WHAT IS NEEDED | Turn everything in the listing from the line with "Where should I click to: Play" down to the line with "Looking at the screenshot, I should pos(184,85)." into a Markdown table with the columns Row and Line, skipping any blank lines.

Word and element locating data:
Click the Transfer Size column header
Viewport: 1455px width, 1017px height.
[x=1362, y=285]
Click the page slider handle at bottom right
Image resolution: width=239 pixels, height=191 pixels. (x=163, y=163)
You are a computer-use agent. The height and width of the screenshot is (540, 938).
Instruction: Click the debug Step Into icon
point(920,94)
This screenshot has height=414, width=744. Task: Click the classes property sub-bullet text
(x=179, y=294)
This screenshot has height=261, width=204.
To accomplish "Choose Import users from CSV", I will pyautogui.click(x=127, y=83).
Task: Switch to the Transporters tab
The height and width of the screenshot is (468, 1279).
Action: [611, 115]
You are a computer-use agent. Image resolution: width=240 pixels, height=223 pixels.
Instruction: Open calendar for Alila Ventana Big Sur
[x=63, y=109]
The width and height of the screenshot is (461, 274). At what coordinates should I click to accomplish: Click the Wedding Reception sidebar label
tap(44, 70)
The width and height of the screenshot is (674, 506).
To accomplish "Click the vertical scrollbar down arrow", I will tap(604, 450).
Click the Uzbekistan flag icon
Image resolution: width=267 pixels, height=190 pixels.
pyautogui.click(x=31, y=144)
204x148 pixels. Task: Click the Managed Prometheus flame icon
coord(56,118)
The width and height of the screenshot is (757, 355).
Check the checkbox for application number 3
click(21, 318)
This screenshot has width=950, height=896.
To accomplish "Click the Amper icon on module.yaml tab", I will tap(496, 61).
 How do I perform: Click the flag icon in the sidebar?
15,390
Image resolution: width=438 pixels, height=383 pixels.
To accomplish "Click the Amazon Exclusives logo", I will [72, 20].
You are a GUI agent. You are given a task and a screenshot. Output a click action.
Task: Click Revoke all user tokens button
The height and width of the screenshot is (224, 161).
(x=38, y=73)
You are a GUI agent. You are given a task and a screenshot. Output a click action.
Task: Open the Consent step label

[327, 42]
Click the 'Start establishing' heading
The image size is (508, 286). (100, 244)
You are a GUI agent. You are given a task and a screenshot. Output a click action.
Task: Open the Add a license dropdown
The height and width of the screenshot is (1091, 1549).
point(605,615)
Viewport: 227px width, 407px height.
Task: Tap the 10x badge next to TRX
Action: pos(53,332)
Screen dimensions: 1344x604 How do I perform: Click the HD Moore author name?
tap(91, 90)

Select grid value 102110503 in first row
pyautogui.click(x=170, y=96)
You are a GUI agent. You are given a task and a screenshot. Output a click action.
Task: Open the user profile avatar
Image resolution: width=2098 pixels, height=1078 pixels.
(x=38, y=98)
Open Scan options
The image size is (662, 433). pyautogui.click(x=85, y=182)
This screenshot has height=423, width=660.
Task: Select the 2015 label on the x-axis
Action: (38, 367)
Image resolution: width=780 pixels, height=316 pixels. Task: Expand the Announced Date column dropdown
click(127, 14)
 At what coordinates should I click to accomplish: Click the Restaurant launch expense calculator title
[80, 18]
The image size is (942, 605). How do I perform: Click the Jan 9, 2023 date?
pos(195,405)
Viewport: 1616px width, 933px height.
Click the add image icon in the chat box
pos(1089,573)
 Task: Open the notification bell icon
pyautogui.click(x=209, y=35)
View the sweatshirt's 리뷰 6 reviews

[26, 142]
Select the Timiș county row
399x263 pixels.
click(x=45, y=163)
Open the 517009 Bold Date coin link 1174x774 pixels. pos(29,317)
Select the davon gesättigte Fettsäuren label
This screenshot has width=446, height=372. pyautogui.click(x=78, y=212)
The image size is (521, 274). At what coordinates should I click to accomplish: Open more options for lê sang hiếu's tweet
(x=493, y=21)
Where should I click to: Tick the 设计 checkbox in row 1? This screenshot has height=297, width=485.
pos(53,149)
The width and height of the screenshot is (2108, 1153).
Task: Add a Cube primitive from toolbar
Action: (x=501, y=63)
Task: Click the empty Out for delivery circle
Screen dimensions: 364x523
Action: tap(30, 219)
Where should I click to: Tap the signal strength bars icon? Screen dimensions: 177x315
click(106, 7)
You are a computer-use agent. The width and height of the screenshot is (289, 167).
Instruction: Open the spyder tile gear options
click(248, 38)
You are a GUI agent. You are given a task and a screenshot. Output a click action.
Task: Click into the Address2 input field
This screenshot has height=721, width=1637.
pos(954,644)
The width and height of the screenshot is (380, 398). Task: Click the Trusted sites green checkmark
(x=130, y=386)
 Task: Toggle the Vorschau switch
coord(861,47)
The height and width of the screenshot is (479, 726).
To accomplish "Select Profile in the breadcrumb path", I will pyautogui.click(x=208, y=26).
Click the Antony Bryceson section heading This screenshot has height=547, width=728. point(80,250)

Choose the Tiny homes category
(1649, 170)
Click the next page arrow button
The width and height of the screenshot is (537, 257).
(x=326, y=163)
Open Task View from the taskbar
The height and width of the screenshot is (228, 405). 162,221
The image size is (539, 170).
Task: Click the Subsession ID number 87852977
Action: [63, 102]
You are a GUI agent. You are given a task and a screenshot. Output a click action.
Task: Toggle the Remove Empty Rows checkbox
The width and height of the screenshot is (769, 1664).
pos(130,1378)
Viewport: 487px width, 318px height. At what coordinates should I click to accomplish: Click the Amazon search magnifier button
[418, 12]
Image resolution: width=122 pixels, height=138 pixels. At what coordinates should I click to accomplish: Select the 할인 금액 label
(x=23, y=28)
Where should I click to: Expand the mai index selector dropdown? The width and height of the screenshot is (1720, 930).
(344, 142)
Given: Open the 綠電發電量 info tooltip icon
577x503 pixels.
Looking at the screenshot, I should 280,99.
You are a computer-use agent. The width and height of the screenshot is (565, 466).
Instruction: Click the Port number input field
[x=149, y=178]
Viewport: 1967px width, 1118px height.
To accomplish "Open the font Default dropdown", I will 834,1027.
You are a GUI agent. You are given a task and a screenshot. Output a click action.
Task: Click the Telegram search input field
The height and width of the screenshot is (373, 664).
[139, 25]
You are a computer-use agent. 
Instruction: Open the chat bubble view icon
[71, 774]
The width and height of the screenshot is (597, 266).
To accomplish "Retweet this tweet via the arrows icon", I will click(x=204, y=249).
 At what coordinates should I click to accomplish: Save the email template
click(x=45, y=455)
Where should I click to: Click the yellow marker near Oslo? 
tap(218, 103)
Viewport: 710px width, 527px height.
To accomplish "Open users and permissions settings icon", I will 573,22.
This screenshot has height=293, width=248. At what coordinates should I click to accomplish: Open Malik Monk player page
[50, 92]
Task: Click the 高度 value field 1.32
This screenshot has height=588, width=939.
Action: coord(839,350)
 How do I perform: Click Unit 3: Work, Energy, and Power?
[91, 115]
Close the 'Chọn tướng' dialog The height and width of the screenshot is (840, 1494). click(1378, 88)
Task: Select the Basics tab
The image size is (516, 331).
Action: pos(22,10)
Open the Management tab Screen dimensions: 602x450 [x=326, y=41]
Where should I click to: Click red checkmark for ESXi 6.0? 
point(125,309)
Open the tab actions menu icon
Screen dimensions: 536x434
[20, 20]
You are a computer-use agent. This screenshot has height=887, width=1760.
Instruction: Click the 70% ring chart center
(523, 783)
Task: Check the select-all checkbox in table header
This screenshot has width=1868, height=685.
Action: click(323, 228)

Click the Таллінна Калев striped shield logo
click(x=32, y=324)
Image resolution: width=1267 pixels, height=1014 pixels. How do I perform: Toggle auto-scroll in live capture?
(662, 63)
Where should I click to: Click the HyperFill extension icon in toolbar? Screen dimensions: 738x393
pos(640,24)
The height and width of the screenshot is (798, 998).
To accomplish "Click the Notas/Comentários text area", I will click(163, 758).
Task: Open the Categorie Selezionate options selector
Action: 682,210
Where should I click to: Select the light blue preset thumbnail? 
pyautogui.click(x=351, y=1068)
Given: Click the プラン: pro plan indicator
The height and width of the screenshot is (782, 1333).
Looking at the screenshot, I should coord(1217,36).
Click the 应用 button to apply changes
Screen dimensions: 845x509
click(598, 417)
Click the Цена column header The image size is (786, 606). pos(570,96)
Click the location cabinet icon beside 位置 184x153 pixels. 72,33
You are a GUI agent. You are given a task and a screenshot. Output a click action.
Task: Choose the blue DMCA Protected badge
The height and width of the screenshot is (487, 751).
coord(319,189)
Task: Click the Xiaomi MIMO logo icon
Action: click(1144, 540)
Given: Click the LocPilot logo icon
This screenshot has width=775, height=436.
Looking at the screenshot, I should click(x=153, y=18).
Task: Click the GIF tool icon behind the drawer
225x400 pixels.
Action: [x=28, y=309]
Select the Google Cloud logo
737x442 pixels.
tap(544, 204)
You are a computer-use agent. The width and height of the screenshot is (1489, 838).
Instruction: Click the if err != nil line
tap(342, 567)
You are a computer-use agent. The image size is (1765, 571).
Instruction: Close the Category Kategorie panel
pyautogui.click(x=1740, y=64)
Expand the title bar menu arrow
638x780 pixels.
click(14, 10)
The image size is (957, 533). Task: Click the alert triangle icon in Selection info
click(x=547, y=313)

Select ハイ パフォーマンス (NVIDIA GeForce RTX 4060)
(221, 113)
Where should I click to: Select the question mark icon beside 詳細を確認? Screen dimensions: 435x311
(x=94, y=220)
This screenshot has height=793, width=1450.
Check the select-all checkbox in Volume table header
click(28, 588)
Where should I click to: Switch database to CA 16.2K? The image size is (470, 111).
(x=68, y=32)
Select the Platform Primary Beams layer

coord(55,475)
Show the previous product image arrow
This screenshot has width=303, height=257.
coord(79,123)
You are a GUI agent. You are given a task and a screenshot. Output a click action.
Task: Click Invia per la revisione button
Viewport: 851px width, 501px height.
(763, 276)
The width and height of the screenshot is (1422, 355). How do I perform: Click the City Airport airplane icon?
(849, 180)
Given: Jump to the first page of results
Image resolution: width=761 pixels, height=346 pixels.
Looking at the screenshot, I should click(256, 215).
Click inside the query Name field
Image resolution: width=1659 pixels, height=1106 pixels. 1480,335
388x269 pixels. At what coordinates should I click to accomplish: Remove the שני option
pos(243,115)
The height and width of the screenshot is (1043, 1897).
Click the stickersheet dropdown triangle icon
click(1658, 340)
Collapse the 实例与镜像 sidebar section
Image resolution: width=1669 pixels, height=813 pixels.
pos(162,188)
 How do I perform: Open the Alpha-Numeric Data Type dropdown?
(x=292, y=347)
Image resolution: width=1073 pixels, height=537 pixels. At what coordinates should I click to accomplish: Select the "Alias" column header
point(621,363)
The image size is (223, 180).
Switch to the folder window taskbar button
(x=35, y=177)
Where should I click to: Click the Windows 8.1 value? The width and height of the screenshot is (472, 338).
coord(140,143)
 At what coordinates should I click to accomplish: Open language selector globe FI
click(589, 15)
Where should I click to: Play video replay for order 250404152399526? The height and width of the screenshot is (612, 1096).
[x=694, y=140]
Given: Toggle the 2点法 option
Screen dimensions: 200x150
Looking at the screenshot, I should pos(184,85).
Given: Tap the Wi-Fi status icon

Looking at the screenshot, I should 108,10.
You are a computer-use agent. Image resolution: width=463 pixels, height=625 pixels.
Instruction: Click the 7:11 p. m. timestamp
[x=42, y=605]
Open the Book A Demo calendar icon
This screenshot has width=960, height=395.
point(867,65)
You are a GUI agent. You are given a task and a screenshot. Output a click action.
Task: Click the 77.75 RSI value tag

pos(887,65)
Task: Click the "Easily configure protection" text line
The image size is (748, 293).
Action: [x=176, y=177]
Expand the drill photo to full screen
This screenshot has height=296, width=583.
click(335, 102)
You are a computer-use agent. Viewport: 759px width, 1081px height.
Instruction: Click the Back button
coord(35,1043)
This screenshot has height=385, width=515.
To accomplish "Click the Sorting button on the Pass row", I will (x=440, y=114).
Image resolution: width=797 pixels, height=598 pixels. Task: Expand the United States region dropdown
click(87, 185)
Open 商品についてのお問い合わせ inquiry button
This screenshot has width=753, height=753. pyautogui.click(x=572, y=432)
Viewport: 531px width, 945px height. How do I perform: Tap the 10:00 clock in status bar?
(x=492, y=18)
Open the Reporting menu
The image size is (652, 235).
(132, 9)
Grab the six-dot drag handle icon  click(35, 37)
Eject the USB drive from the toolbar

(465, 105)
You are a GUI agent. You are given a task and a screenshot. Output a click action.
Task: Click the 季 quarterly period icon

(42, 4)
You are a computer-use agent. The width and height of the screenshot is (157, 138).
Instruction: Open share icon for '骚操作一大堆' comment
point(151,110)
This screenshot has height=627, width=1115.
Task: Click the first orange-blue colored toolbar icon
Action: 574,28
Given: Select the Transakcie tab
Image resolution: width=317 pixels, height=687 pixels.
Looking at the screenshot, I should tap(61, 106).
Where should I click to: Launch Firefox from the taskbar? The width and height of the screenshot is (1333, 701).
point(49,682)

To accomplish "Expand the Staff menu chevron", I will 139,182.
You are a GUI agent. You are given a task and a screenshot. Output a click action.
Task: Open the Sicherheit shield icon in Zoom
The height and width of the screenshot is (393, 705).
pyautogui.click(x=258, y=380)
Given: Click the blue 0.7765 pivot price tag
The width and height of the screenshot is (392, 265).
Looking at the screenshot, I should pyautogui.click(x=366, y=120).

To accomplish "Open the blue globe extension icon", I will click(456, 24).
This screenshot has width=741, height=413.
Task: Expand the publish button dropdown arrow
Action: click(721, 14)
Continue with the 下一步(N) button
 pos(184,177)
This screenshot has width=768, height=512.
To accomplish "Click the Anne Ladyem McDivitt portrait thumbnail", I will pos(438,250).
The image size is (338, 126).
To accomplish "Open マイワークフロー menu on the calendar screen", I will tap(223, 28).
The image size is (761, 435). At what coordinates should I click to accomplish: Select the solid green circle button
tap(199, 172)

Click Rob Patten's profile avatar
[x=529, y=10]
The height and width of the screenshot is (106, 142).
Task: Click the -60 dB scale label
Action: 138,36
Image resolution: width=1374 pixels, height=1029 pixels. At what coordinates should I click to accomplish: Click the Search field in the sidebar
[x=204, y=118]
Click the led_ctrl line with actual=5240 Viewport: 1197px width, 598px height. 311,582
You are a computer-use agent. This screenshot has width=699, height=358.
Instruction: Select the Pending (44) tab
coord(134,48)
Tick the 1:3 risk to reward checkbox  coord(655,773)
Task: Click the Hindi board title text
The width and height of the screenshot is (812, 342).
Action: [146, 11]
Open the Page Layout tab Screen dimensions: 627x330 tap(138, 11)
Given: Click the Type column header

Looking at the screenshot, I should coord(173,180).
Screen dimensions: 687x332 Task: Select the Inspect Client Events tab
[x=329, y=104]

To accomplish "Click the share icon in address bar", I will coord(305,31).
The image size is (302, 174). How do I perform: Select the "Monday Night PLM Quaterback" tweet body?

EXERCISE RESPONSE |
| Row | Line |
|---|---|
| 1 | Where should I click to: Play video replay for order 250404152399526? The height and width of the screenshot is (612, 1096). |
| 2 | [x=694, y=140] |
| 3 | Given: Toggle the 2点法 option |
| 4 | Screen dimensions: 200x150 |
| 5 | Looking at the screenshot, I should pos(184,85). |